Едва Морен подал голос, она кинулась к нему и упала на колени перед ним. Без спросу ощупала лицо, веки, выдохнула облегчённо и спустилась к его рукам, отыскала верёвки. Она пыталась развязать их, но те не поддавались, пока Морен не подсказал ей нащупать нож. С ним дело пошло быстрее. Чудом не порезав его, Вея освободила ему руки, а когда Морен растёр кисти и встал на ноги, она, запинаясь, поднялась следом и ударила ладонями ему в грудь.

– Уходите! – зашептала она в страхе. – Уходите, пока не поздно! Папенька из меня весь дух выбьет, коли проведает, что я освободила вас.

– Как ты догадалась, что я здесь?

– Я всю ночь за вами следила. Да и все знают, что́ затем следует, когда рождается младенец.

Морену очень хотелось фыркнуть: «Кто бы сомневался», но грубить той, что спасла ему жизнь, не считал правильным, даже если она и заманила его сюда.

– Заберите меня с собой, – попросила она вдруг.

Но Морен покачал головой.

– Нет, не сейчас. У меня есть ещё одно дело.

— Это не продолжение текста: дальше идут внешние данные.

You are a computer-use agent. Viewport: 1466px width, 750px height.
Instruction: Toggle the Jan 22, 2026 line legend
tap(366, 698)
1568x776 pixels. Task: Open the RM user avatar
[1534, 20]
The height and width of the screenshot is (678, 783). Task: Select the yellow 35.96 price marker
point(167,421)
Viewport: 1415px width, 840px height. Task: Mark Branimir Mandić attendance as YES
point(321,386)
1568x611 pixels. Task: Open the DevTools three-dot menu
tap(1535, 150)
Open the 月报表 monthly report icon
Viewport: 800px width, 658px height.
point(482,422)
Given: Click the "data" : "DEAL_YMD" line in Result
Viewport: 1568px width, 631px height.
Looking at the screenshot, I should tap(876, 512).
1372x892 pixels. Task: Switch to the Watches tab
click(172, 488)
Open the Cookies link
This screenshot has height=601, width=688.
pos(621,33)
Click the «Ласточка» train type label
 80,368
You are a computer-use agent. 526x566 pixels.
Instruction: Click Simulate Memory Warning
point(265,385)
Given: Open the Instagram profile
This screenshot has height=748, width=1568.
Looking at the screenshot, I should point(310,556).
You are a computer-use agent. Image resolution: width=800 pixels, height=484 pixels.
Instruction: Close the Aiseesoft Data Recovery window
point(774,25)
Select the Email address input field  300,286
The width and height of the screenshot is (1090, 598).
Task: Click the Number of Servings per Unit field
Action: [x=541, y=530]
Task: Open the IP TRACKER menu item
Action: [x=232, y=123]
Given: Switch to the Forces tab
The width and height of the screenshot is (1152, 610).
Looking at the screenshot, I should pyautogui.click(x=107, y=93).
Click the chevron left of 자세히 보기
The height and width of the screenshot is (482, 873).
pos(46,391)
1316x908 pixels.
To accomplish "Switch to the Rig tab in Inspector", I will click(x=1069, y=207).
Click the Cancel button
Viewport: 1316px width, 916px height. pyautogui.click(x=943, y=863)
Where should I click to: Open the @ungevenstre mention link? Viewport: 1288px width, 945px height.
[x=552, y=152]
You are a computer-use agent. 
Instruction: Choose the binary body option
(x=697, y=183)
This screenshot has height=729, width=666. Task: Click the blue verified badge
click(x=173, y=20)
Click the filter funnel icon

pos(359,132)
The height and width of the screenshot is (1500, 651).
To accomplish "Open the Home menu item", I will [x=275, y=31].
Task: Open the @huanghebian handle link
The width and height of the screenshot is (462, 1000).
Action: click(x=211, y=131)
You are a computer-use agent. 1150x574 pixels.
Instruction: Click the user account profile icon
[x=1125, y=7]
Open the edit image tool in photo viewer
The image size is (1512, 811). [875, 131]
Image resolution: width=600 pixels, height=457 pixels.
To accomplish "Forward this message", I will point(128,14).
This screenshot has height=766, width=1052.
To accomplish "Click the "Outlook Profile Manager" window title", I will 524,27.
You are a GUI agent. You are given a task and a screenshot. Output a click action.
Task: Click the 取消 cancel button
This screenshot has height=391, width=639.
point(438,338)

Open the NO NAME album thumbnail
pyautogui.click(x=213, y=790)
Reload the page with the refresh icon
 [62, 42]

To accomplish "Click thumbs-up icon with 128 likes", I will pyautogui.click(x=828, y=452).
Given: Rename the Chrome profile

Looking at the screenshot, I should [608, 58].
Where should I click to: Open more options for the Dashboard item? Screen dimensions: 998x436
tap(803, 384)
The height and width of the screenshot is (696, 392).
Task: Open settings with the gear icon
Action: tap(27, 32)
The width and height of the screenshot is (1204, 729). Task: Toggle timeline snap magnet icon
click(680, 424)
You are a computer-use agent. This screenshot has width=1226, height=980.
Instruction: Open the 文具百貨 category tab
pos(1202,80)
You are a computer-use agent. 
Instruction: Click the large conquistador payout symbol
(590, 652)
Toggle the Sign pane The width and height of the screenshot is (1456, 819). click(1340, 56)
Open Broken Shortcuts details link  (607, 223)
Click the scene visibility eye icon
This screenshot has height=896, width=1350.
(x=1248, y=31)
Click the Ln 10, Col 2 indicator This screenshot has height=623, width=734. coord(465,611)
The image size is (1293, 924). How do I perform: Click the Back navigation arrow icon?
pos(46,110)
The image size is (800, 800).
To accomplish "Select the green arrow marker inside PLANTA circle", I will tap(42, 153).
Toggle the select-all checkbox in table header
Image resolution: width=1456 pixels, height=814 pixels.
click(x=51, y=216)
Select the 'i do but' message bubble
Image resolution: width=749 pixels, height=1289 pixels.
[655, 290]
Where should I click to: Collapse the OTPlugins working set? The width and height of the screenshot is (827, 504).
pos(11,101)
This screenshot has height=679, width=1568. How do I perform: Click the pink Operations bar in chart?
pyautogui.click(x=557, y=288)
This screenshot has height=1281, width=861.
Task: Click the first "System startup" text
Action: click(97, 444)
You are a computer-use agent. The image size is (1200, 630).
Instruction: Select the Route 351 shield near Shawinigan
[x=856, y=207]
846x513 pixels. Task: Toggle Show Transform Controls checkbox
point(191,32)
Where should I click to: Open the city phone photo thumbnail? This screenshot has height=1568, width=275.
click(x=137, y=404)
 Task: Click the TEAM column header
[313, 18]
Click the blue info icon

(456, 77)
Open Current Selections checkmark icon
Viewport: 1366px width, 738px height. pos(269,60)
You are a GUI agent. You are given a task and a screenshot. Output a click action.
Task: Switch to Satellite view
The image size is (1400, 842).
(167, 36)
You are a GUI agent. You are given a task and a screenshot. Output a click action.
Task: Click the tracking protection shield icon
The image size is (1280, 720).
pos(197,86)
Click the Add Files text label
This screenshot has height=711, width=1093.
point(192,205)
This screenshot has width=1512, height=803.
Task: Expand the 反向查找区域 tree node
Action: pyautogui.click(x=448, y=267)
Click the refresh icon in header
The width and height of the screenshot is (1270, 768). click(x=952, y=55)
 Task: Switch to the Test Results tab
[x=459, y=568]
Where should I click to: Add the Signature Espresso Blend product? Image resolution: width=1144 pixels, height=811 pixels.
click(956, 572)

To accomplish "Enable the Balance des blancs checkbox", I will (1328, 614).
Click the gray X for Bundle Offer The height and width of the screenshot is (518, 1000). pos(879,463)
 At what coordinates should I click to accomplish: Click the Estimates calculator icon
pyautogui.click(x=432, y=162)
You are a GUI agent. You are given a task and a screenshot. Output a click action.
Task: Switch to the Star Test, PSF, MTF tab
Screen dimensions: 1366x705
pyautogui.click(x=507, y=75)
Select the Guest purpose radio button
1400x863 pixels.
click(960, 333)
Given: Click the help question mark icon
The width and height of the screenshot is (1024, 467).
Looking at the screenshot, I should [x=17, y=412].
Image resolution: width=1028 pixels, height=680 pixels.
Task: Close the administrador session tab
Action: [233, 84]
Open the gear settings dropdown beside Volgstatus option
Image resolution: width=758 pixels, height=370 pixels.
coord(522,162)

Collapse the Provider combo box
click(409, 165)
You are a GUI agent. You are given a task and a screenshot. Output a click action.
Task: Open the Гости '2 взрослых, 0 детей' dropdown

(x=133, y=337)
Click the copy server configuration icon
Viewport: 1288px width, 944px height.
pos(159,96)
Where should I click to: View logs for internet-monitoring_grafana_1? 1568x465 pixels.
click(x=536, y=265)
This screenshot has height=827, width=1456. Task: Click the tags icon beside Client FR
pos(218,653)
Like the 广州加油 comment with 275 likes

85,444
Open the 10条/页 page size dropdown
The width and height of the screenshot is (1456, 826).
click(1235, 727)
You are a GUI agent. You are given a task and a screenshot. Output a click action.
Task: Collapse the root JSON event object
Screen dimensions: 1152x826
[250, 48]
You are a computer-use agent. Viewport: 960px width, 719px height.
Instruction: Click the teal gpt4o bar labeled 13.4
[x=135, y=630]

Лицо её вытянулось, побелело, губы задрожали. Морен спешно взял её за плечи и обратился мягко и ласково, стремясь успокоить:

– Твоему отцу я ничего не сделаю. И никому из ваших вреда не причиню. Возвращайся домой и не приходи сюда больше.

– Но…

– Обещаю, я не причиню вам вреда. Главное, чтоб до утра сюда никто не приходил.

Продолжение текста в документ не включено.